#### WORK ORDER:
Below are some entries. Repeat exactly the lines from the one with "Task: Click the SiteSpry lightning logo" through the one with "You are a computer-use agent. The width", and only those.

#### MATERIAL PROVIDED:
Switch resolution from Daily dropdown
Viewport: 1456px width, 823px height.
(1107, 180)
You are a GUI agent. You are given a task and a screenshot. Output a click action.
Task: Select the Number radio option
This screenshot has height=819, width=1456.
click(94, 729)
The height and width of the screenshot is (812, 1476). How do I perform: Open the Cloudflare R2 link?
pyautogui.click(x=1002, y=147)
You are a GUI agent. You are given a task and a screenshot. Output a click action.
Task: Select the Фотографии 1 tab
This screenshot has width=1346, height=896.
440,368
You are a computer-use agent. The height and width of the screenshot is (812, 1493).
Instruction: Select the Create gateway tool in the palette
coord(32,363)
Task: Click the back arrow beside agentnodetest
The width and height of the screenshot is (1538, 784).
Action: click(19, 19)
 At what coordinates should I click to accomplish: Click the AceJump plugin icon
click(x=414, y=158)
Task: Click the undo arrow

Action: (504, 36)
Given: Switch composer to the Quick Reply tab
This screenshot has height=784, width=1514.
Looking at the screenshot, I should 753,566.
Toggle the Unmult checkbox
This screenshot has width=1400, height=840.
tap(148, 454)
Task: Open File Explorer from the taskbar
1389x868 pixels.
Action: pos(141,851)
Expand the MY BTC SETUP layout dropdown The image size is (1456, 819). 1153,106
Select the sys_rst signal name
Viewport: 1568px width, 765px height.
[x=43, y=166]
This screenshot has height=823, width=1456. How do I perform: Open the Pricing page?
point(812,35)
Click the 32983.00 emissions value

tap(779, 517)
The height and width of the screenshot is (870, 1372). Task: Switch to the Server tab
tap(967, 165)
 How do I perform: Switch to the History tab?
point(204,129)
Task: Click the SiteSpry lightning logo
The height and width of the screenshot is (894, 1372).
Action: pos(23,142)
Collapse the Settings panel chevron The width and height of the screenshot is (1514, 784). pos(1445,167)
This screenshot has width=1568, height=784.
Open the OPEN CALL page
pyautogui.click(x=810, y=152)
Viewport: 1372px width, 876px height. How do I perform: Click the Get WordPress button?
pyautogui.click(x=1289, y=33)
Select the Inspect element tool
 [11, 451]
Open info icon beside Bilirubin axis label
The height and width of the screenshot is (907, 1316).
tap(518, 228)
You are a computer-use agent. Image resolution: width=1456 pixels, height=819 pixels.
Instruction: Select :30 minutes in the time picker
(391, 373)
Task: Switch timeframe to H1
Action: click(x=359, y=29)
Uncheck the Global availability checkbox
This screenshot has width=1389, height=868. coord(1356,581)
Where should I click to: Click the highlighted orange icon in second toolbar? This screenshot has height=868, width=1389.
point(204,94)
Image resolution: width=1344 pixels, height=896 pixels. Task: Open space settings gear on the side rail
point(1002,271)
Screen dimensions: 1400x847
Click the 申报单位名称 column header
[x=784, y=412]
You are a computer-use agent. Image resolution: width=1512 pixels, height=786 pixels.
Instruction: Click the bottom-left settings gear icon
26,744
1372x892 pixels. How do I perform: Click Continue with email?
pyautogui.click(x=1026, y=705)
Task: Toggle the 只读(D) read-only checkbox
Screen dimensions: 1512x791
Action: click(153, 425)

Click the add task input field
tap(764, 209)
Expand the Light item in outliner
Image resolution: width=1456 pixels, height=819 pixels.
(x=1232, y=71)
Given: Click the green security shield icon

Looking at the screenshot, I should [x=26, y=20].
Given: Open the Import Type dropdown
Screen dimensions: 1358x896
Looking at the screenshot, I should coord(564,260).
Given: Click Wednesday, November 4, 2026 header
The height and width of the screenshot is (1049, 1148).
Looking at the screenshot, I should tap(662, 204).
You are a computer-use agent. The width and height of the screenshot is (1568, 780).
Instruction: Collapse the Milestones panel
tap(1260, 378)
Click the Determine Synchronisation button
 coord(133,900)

#### EXPECTED OUTPUT:
Task: Click the SiteSpry lightning logo
The height and width of the screenshot is (894, 1372).
Action: pos(23,142)
Collapse the Settings panel chevron The width and height of the screenshot is (1514, 784). pos(1445,167)
This screenshot has width=1568, height=784.
Open the OPEN CALL page
pyautogui.click(x=810, y=152)
Viewport: 1372px width, 876px height. How do I perform: Click the Get WordPress button?
pyautogui.click(x=1289, y=33)
Select the Inspect element tool
 [11, 451]
Open info icon beside Bilirubin axis label
The height and width of the screenshot is (907, 1316).
tap(518, 228)
You are a computer-use agent. Image resolution: width=1456 pixels, height=819 pixels.
Instruction: Select :30 minutes in the time picker
(391, 373)
Task: Switch timeframe to H1
Action: click(x=359, y=29)
Uncheck the Global availability checkbox
This screenshot has width=1389, height=868. coord(1356,581)
Where should I click to: Click the highlighted orange icon in second toolbar? This screenshot has height=868, width=1389.
point(204,94)
Image resolution: width=1344 pixels, height=896 pixels. Task: Open space settings gear on the side rail
point(1002,271)
Screen dimensions: 1400x847
Click the 申报单位名称 column header
[x=784, y=412]
You are a computer-use agent. Image resolution: width=1512 pixels, height=786 pixels.
Instruction: Click the bottom-left settings gear icon
26,744
1372x892 pixels. How do I perform: Click Continue with email?
pyautogui.click(x=1026, y=705)
Task: Toggle the 只读(D) read-only checkbox
Screen dimensions: 1512x791
Action: click(153, 425)

Click the add task input field
tap(764, 209)
Expand the Light item in outliner
Image resolution: width=1456 pixels, height=819 pixels.
(x=1232, y=71)
Given: Click the green security shield icon

Looking at the screenshot, I should [x=26, y=20].
Given: Open the Import Type dropdown
Screen dimensions: 1358x896
Looking at the screenshot, I should coord(564,260).
Given: Click Wednesday, November 4, 2026 header
The height and width of the screenshot is (1049, 1148).
Looking at the screenshot, I should tap(662, 204).
You are a computer-use agent. The width and height of the screenshot is (1568, 780).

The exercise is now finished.